[Start of Attachment]

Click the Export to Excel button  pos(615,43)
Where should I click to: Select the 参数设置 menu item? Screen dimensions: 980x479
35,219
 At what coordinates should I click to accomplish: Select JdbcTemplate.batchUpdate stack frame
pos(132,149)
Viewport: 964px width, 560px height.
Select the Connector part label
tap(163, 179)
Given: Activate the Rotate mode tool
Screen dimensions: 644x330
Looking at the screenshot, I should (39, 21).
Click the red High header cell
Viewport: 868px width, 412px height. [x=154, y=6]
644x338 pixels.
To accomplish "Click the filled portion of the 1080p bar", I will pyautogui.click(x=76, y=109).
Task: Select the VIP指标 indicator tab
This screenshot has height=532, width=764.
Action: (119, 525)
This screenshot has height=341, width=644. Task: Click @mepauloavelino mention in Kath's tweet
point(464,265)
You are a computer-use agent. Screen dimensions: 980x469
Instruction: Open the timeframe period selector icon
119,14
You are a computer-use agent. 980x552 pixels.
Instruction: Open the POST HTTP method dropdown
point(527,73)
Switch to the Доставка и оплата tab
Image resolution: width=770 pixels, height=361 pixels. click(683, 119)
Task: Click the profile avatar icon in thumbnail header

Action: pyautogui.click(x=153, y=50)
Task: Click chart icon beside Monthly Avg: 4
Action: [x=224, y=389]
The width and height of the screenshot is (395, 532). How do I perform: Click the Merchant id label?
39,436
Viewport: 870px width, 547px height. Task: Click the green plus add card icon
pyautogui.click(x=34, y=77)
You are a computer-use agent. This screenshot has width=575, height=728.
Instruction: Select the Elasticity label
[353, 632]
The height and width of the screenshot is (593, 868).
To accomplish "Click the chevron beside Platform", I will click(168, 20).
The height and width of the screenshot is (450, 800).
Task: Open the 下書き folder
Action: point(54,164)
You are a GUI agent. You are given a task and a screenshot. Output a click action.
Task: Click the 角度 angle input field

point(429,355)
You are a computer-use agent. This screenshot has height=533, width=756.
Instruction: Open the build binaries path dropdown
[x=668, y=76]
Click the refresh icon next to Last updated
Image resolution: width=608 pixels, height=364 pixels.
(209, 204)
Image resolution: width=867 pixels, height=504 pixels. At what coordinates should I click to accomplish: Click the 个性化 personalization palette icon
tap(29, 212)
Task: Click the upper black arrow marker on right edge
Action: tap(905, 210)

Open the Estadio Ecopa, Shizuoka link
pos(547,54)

[End of Attachment]

# About this task
Could you copy every record above exactly as written?

# Response for this exercise
Click the Export to Excel button  pos(615,43)
Where should I click to: Select the 参数设置 menu item? Screen dimensions: 980x479
35,219
 At what coordinates should I click to accomplish: Select JdbcTemplate.batchUpdate stack frame
pos(132,149)
Viewport: 964px width, 560px height.
Select the Connector part label
tap(163, 179)
Given: Activate the Rotate mode tool
Screen dimensions: 644x330
Looking at the screenshot, I should (39, 21).
Click the red High header cell
Viewport: 868px width, 412px height. [x=154, y=6]
644x338 pixels.
To accomplish "Click the filled portion of the 1080p bar", I will pyautogui.click(x=76, y=109).
Task: Select the VIP指标 indicator tab
This screenshot has height=532, width=764.
Action: (119, 525)
This screenshot has height=341, width=644. Task: Click @mepauloavelino mention in Kath's tweet
point(464,265)
You are a computer-use agent. Screen dimensions: 980x469
Instruction: Open the timeframe period selector icon
119,14
You are a computer-use agent. 980x552 pixels.
Instruction: Open the POST HTTP method dropdown
point(527,73)
Switch to the Доставка и оплата tab
Image resolution: width=770 pixels, height=361 pixels. click(683, 119)
Task: Click the profile avatar icon in thumbnail header

Action: pyautogui.click(x=153, y=50)
Task: Click chart icon beside Monthly Avg: 4
Action: [x=224, y=389]
The width and height of the screenshot is (395, 532). How do I perform: Click the Merchant id label?
39,436
Viewport: 870px width, 547px height. Task: Click the green plus add card icon
pyautogui.click(x=34, y=77)
You are a computer-use agent. This screenshot has width=575, height=728.
Instruction: Select the Elasticity label
[353, 632]
The height and width of the screenshot is (593, 868).
To accomplish "Click the chevron beside Platform", I will click(168, 20).
The height and width of the screenshot is (450, 800).
Task: Open the 下書き folder
Action: point(54,164)
You are a GUI agent. You are given a task and a screenshot. Output a click action.
Task: Click the 角度 angle input field

point(429,355)
You are a computer-use agent. This screenshot has height=533, width=756.
Instruction: Open the build binaries path dropdown
[x=668, y=76]
Click the refresh icon next to Last updated
Image resolution: width=608 pixels, height=364 pixels.
(209, 204)
Image resolution: width=867 pixels, height=504 pixels. At what coordinates should I click to accomplish: Click the 个性化 personalization palette icon
tap(29, 212)
Task: Click the upper black arrow marker on right edge
Action: tap(905, 210)

Open the Estadio Ecopa, Shizuoka link
pos(547,54)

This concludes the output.